> _Given entries_:
— Begin —

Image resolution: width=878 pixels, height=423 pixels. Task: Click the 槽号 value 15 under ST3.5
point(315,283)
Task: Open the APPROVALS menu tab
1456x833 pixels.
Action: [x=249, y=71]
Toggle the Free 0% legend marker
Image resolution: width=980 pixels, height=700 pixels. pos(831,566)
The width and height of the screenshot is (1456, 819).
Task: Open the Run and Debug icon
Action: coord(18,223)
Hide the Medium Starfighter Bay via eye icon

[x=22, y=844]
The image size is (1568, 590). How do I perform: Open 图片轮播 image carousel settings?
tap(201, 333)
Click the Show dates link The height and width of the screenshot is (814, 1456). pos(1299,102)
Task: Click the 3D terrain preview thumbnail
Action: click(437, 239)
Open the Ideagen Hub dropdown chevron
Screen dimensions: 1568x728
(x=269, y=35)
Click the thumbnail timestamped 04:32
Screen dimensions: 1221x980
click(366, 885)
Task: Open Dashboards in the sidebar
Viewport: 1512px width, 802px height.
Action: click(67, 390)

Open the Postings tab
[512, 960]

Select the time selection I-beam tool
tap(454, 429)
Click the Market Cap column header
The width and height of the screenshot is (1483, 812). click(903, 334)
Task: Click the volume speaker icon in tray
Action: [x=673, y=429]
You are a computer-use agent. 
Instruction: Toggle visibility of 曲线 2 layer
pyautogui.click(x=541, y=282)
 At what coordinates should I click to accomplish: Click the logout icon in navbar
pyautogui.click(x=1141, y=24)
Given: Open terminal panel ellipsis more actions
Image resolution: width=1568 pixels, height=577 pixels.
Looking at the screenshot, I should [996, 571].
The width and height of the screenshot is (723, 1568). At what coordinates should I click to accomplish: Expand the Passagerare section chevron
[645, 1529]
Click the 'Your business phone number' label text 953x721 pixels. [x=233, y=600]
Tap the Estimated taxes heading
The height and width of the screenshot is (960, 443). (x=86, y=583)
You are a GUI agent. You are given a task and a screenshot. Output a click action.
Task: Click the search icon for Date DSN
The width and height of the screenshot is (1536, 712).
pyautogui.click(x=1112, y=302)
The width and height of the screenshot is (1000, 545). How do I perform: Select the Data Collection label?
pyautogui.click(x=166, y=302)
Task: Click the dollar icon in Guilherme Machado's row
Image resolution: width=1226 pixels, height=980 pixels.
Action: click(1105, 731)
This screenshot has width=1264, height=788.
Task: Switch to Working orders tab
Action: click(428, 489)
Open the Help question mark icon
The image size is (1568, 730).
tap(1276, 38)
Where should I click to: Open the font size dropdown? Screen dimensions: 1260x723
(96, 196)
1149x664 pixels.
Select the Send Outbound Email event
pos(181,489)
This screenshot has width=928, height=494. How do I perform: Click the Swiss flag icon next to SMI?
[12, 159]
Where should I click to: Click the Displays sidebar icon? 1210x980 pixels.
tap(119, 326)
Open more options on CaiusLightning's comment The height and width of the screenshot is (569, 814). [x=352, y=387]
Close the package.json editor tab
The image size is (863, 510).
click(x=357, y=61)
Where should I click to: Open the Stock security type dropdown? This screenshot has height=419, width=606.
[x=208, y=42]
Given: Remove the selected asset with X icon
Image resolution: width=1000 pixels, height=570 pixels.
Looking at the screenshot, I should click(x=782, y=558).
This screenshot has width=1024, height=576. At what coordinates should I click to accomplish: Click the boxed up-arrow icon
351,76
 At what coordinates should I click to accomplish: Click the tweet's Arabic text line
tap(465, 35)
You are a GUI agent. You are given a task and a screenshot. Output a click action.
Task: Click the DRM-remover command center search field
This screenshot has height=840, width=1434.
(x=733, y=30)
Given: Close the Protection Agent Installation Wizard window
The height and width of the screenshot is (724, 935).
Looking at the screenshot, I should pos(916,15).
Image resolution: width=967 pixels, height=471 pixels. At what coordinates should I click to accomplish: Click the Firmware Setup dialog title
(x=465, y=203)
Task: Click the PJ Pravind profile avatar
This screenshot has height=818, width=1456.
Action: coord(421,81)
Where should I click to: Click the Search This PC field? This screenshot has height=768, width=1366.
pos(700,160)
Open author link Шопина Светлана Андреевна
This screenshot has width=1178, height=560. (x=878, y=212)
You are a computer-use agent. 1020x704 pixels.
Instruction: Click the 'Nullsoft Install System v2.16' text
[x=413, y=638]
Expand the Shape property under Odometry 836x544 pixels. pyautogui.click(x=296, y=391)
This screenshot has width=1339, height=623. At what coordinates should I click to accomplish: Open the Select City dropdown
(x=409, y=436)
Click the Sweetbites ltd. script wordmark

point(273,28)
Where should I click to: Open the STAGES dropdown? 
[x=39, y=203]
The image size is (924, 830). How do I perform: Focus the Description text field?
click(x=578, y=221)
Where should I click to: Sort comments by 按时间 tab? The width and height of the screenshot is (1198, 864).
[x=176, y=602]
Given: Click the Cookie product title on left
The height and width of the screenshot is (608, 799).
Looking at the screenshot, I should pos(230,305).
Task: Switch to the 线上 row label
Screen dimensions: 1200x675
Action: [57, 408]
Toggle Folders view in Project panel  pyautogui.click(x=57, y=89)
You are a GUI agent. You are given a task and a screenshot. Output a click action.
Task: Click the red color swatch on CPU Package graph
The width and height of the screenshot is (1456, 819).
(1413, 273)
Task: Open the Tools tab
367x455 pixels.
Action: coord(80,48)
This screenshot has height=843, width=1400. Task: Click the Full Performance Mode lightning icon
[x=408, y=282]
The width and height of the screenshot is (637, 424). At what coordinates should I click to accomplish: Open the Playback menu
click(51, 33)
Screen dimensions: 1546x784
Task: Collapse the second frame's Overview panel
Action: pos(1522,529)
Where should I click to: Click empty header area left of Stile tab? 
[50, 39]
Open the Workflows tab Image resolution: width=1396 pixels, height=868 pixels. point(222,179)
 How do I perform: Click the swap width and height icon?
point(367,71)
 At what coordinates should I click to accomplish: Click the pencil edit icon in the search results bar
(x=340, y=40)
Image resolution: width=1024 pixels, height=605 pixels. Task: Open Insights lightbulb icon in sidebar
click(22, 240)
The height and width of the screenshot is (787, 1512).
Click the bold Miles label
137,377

— End —

Turn all of the rows above into a numbered list, leaving out the blank lines.

> _Response to the exercise_:
1. Image resolution: width=878 pixels, height=423 pixels. Task: Click the 槽号 value 15 under ST3.5
2. point(315,283)
3. Task: Open the APPROVALS menu tab
4. 1456x833 pixels.
5. Action: [x=249, y=71]
6. Toggle the Free 0% legend marker
7. Image resolution: width=980 pixels, height=700 pixels. pos(831,566)
8. The width and height of the screenshot is (1456, 819).
9. Task: Open the Run and Debug icon
10. Action: coord(18,223)
11. Hide the Medium Starfighter Bay via eye icon
12. [x=22, y=844]
13. The image size is (1568, 590). How do I perform: Open 图片轮播 image carousel settings?
14. tap(201, 333)
15. Click the Show dates link The height and width of the screenshot is (814, 1456). pos(1299,102)
16. Task: Click the 3D terrain preview thumbnail
17. Action: click(437, 239)
18. Open the Ideagen Hub dropdown chevron
19. Screen dimensions: 1568x728
20. (x=269, y=35)
21. Click the thumbnail timestamped 04:32
22. Screen dimensions: 1221x980
23. click(366, 885)
24. Task: Open Dashboards in the sidebar
25. Viewport: 1512px width, 802px height.
26. Action: click(67, 390)
27. Open the Postings tab
28. [512, 960]
29. Select the time selection I-beam tool
30. tap(454, 429)
31. Click the Market Cap column header
32. The width and height of the screenshot is (1483, 812). click(903, 334)
33. Task: Click the volume speaker icon in tray
34. Action: [x=673, y=429]
35. You are a computer-use agent. 
36. Instruction: Toggle visibility of 曲线 2 layer
37. pyautogui.click(x=541, y=282)
38.  At what coordinates should I click to accomplish: Click the logout icon in navbar
39. pyautogui.click(x=1141, y=24)
40. Given: Open terminal panel ellipsis more actions
41. Image resolution: width=1568 pixels, height=577 pixels.
42. Looking at the screenshot, I should [996, 571].
43. The width and height of the screenshot is (723, 1568). At what coordinates should I click to accomplish: Expand the Passagerare section chevron
44. [645, 1529]
45. Click the 'Your business phone number' label text 953x721 pixels. [x=233, y=600]
46. Tap the Estimated taxes heading
47. The height and width of the screenshot is (960, 443). (x=86, y=583)
48. You are a GUI agent. You are given a task and a screenshot. Output a click action.
49. Task: Click the search icon for Date DSN
50. The width and height of the screenshot is (1536, 712).
51. pyautogui.click(x=1112, y=302)
52. The width and height of the screenshot is (1000, 545). How do I perform: Select the Data Collection label?
53. pyautogui.click(x=166, y=302)
54. Task: Click the dollar icon in Guilherme Machado's row
55. Image resolution: width=1226 pixels, height=980 pixels.
56. Action: click(1105, 731)
57. This screenshot has width=1264, height=788.
58. Task: Switch to Working orders tab
59. Action: click(428, 489)
60. Open the Help question mark icon
61. The image size is (1568, 730).
62. tap(1276, 38)
63. Where should I click to: Open the font size dropdown? Screen dimensions: 1260x723
64. (96, 196)
65. 1149x664 pixels.
66. Select the Send Outbound Email event
67. pos(181,489)
68. This screenshot has width=928, height=494. How do I perform: Click the Swiss flag icon next to SMI?
69. [12, 159]
70. Where should I click to: Click the Displays sidebar icon? 1210x980 pixels.
71. tap(119, 326)
72. Open more options on CaiusLightning's comment The height and width of the screenshot is (569, 814). [x=352, y=387]
73. Close the package.json editor tab
74. The image size is (863, 510).
75. click(x=357, y=61)
76. Where should I click to: Open the Stock security type dropdown? This screenshot has height=419, width=606.
77. [x=208, y=42]
78. Given: Remove the selected asset with X icon
79. Image resolution: width=1000 pixels, height=570 pixels.
80. Looking at the screenshot, I should click(x=782, y=558).
81. This screenshot has width=1024, height=576. At what coordinates should I click to accomplish: Click the boxed up-arrow icon
82. 351,76
83.  At what coordinates should I click to accomplish: Click the tweet's Arabic text line
84. tap(465, 35)
85. You are a GUI agent. You are given a task and a screenshot. Output a click action.
86. Task: Click the DRM-remover command center search field
87. This screenshot has height=840, width=1434.
88. (x=733, y=30)
89. Given: Close the Protection Agent Installation Wizard window
90. The height and width of the screenshot is (724, 935).
91. Looking at the screenshot, I should pos(916,15).
92. Image resolution: width=967 pixels, height=471 pixels. At what coordinates should I click to accomplish: Click the Firmware Setup dialog title
93. (x=465, y=203)
94. Task: Click the PJ Pravind profile avatar
95. This screenshot has height=818, width=1456.
96. Action: coord(421,81)
97. Where should I click to: Click the Search This PC field? This screenshot has height=768, width=1366.
98. pos(700,160)
99. Open author link Шопина Светлана Андреевна
100. This screenshot has width=1178, height=560. (x=878, y=212)
101. You are a computer-use agent. 1020x704 pixels.
102. Instruction: Click the 'Nullsoft Install System v2.16' text
103. [x=413, y=638]
104. Expand the Shape property under Odometry 836x544 pixels. pyautogui.click(x=296, y=391)
105. This screenshot has width=1339, height=623. At what coordinates should I click to accomplish: Open the Select City dropdown
106. (x=409, y=436)
107. Click the Sweetbites ltd. script wordmark
108. point(273,28)
109. Where should I click to: Open the STAGES dropdown? 
110. [x=39, y=203]
111. The image size is (924, 830). How do I perform: Focus the Description text field?
112. click(x=578, y=221)
113. Where should I click to: Sort comments by 按时间 tab? The width and height of the screenshot is (1198, 864).
114. [x=176, y=602]
115. Given: Click the Cookie product title on left
116. The height and width of the screenshot is (608, 799).
117. Looking at the screenshot, I should pos(230,305).
118. Task: Switch to the 线上 row label
119. Screen dimensions: 1200x675
120. Action: [57, 408]
121. Toggle Folders view in Project panel  pyautogui.click(x=57, y=89)
122. You are a GUI agent. You are given a task and a screenshot. Output a click action.
123. Task: Click the red color swatch on CPU Package graph
124. The width and height of the screenshot is (1456, 819).
125. (1413, 273)
126. Task: Open the Tools tab
127. 367x455 pixels.
128. Action: coord(80,48)
129. This screenshot has height=843, width=1400. Task: Click the Full Performance Mode lightning icon
130. [x=408, y=282]
131. The width and height of the screenshot is (637, 424). At what coordinates should I click to accomplish: Open the Playback menu
132. click(51, 33)
133. Screen dimensions: 1546x784
134. Task: Collapse the second frame's Overview panel
135. Action: pos(1522,529)
136. Where should I click to: Click empty header area left of Stile tab? 
137. [50, 39]
138. Open the Workflows tab Image resolution: width=1396 pixels, height=868 pixels. point(222,179)
139.  How do I perform: Click the swap width and height icon?
140. point(367,71)
141.  At what coordinates should I click to accomplish: Click the pencil edit icon in the search results bar
142. (x=340, y=40)
143. Image resolution: width=1024 pixels, height=605 pixels. Task: Open Insights lightbulb icon in sidebar
144. click(22, 240)
145. The height and width of the screenshot is (787, 1512).
146. Click the bold Miles label
147. 137,377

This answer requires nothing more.